Exceptionnel recueil manuscrit enluminé, contenant 35 poèmes de Stéphane Mallarmé copiés à l'époque sans doute par Joris-Karl Huysmans, sur vergé de Hollande filigrané, d'après les pré-originales des poèmes parus en revue. La majorité des poèmes est précédée d’une page indiquant le titre et la source.
Illustré d'un beau portrait de Stéphane Mallarmé au fusain, et de deux compositions florales à la gouache et l’aquarelle ornant les poèmes Les Fleurs et Apparition, ainsi qu’une page ornée du nom de l’auteur dessiné. Bien que non signées, les compositions sont attribuables à Marie Danse.
Reliure à la Bradel, plats de soie moirée crème aux motifs floraux, gardes et contreplats de papier à motifs, deux signets en soie moirée verte décorée de motifs floraux polychromes. Mouillures en partie inférieure du second plat, coins frottés, quelques accrocs aux fils de soie ornant le dos, et frottements sur les plats.
Superbe manuscrit de 35 poèmes de Mallarmé antérieur à la parution de son premier recueil de poésies complètes – qui ne connut d’ailleurs que 47 exemplaires (Poésies, photolithographiées, Revue indépendante, 1887). Cet ensemble soigneusement calligraphié est attribué à la main de Joris-Karl Huysmans, grand admirateur du poète, qui aurait offert les manuscrits à son ami Jules Destrée.

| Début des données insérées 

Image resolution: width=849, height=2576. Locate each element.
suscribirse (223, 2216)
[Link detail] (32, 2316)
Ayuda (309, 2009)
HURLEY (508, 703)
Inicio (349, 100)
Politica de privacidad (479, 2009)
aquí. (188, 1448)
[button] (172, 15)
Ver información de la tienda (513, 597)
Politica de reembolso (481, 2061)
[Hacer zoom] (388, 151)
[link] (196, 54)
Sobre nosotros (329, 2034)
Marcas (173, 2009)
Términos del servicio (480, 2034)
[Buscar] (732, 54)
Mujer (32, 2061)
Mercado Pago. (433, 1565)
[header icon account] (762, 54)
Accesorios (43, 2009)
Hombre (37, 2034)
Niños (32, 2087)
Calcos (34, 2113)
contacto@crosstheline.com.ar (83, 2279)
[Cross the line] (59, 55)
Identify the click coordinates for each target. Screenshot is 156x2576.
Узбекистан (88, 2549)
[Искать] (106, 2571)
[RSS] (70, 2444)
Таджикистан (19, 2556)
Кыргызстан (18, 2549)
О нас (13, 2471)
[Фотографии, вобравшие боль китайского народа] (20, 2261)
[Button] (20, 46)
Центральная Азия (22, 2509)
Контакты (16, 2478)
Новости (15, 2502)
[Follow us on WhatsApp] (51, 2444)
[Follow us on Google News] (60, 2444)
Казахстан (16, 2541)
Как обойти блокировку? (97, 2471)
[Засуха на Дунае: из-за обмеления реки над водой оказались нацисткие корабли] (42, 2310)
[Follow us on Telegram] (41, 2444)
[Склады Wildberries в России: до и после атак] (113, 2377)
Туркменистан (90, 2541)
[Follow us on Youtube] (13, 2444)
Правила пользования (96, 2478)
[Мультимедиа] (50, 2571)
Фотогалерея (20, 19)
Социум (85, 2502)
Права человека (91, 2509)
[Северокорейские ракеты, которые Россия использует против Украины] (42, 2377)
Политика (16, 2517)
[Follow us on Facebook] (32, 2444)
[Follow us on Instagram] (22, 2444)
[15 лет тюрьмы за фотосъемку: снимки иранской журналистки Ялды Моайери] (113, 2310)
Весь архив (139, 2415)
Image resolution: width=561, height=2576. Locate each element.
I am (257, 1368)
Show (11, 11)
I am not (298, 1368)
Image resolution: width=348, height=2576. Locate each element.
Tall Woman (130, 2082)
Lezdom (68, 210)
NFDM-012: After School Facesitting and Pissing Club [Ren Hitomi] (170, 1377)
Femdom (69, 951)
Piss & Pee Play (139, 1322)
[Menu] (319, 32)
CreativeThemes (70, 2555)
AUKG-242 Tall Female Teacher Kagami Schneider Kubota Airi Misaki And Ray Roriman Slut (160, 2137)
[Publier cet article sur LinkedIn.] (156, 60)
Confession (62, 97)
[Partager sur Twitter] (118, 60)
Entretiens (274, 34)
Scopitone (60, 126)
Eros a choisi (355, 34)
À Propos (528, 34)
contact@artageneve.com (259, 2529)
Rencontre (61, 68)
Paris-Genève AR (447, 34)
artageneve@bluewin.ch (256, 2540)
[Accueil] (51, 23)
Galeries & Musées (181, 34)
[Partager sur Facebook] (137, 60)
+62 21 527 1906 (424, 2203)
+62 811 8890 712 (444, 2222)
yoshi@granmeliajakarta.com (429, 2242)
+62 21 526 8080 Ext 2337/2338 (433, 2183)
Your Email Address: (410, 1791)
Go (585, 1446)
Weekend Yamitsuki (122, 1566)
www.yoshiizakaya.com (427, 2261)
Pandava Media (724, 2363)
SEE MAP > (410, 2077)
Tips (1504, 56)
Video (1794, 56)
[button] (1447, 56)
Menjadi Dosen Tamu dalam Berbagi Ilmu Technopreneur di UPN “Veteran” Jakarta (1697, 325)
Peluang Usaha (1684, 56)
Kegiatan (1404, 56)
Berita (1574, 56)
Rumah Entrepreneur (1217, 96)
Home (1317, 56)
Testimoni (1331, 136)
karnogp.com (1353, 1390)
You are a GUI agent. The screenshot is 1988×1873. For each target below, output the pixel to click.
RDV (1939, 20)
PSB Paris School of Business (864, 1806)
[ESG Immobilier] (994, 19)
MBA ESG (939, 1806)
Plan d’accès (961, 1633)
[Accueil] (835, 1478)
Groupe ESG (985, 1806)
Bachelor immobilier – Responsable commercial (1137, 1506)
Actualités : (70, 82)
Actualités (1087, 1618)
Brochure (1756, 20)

Le recueil, qui rassemble un florilège de chefs-d'oeuvre mallarméens (notamment Hérodiade, L'Après-midi d'un faune, Le tombeau d'Edgar Poe, Prose pour des Esseintes, Le vierge, le vivace et le bel aujourd'hui) apparaît pour la première fois dans la vente après décès de l’homme politique et écrivain belge Jules Destrée en 1936 à la galerie Leopold de Bruxelles. Une note au crayon sur la page de garde du recueil indique : « Aux dires de M. Simonson [expert de la vente Destrée], ce manuscrit aurait été envoyé par J.K. Huysmans à Jul. Destrée qui voulait connaître les poèmes de Mallarmé, inédits alors. (vérifié au moyen de la correspondance de Huysmans vendu le même jour que ce ms). » Ce serait en effet par l’intermédiaire de Huysmans que Destrée s’était procuré des poèmes de Mallarmé encore difficilement accessibles car dispersés dans diverses revues (L'Artiste, Les Lettres et les Arts, la République des lettres, etc.) et dans les recueils du Parnasse contemporain. Dans une lettre à Destrée, Huysmans écrit en effet « Vous me demandez où sont trouvables les poèmes de Mallarmé. Introuvables, mais ils sont sous cette enveloppe. Parus en 1876 dans la République des Lettres, ils ont été recopiés, du moins les meilleurs, par le Chat Noir, en 1886 -J'en avais acheté 2 numéros, ce qui me permet de vous les adresser, vous verrez qu'ils sont superbes, d'une langue claire et incisive, tout étrange. » (30 novembre 1887). Il est possible que les poèmes « sous cette enveloppe » mentionnés par Huysmans correspondent à ceux qui composent ce recueil. Huysmans aurait copié pour Destrée les poèmes des revues dont il ne possédait qu’un exemplaire, et envoyé son numéro supplémentaire du Chat Noir de 1886, où figurent les poèmes en prose Plaintes d'automne, Frisson d'hiver I et II, et Le Phénomène futur.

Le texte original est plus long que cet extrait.